São Paulo - Os empresários estão mais confiantes na recuperação da economia nos próximos meses. Embora o Índice de Confiança do Consumidor (ICC), da Fecomercio-SP, tenha apresentado queda de 3,7% em abril sobre março, registrando 133 pontos em uma escala que vai de 0 a 200, a indústria paulista aposta que o consumo de bens duráveis e não-duráveis terá um impulso. E não apenas por conta do Dia das Mães, em maio, segunda melhor data de vendas do ano (após Natal). Na avaliação do economista-chefe do Centro das Indústrias do Estado de São Paulo (Ciesp), Carlos Cavalcanti, os setores mais beneficiados devem ser alimentos, calçados, eletrônicos, comunicação e veículos - a maioria também de uso intensivo de mão-de-obra.

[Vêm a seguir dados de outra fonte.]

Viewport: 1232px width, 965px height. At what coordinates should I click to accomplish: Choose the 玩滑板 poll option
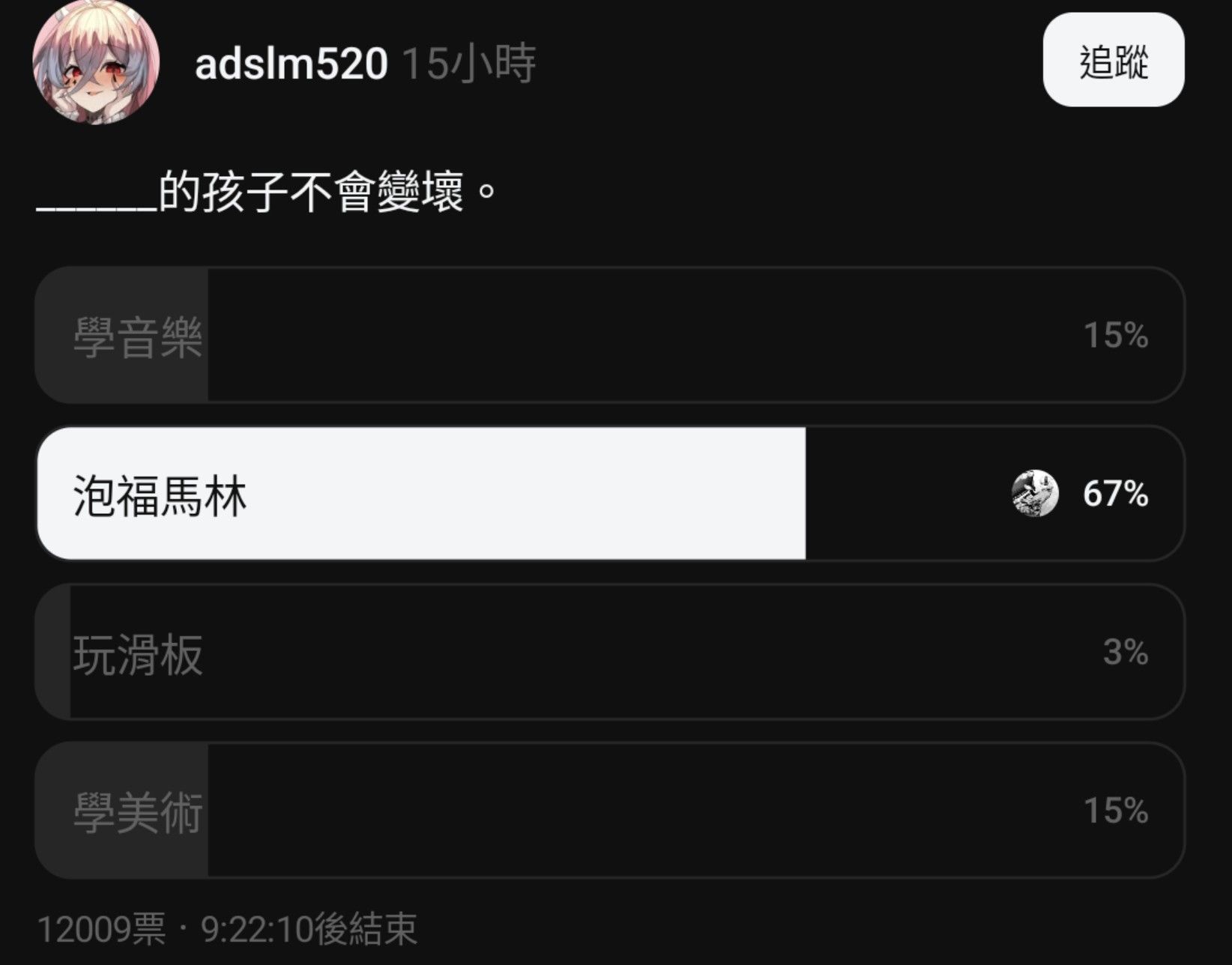610,652
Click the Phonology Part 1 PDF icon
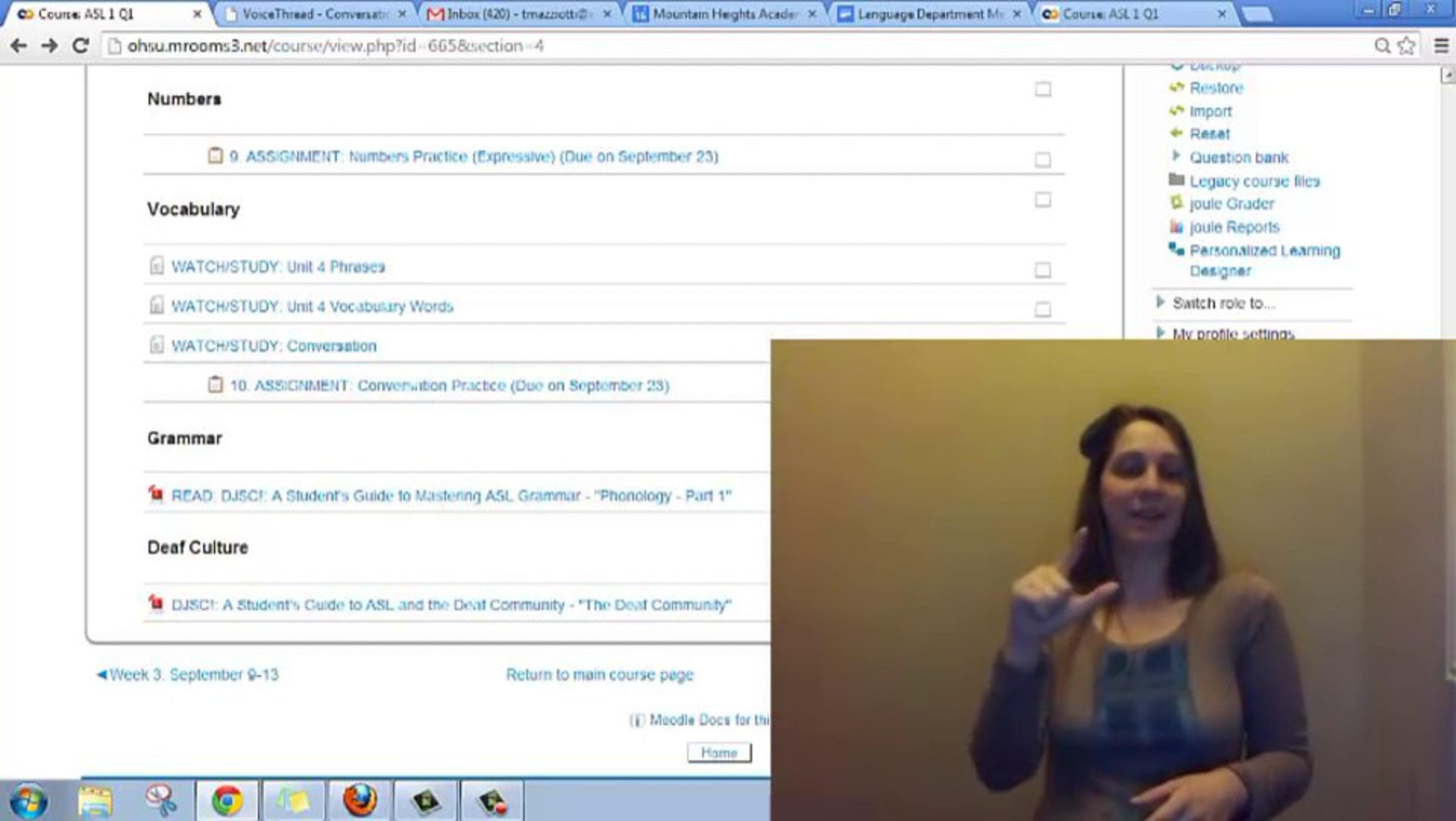This screenshot has height=821, width=1456. [x=156, y=495]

  Por trás do otimismo, estão o aumento da renda do trabalhador, resultante dos reajustes salariais acima da inflação, a entrada em vigor do salário mínimo de R$ 350 e, sobretudo, das condições do crédito. ‘‘Nos últimos dias, temos visto as grandes redes de varejo alongar as prestações para até 36 meses ou mais’’, disse o economista.
  Números do Banco Central (BC) até fevereiro mostram que o crédito à pessoa física cresceu 68,5% em 12 meses. O crédito consignado representava 38% do crédito pessoal em fevereiro de 2005, passando para 46,2% no mesmo mês deste ano. ‘‘A oferta deve continuar em alta, mas precisamos ver como se comportará a inadimplência’’, alertou Cavalcanti, ressaltando que isso pode ter efeitos negativos sobre a economia.
  Há um outro dado que os empresários têm levado em conta na formação das expectativas mais otimistas: o relaxamento fiscal do governo federal, que significa mais investimentos. No primeiro bimestre de 2005, o superávit primário estava em 5,3% do Produto Interno Bruto (PIB). No mesmo período deste ano, caiu para 2,43% do PIB, enquanto a meta para o ano é de 4,25%. Há, entretanto, uma ressalva: em algum momento, prevêem os empresários, o governo fará um novo arrocho para cumprir a meta.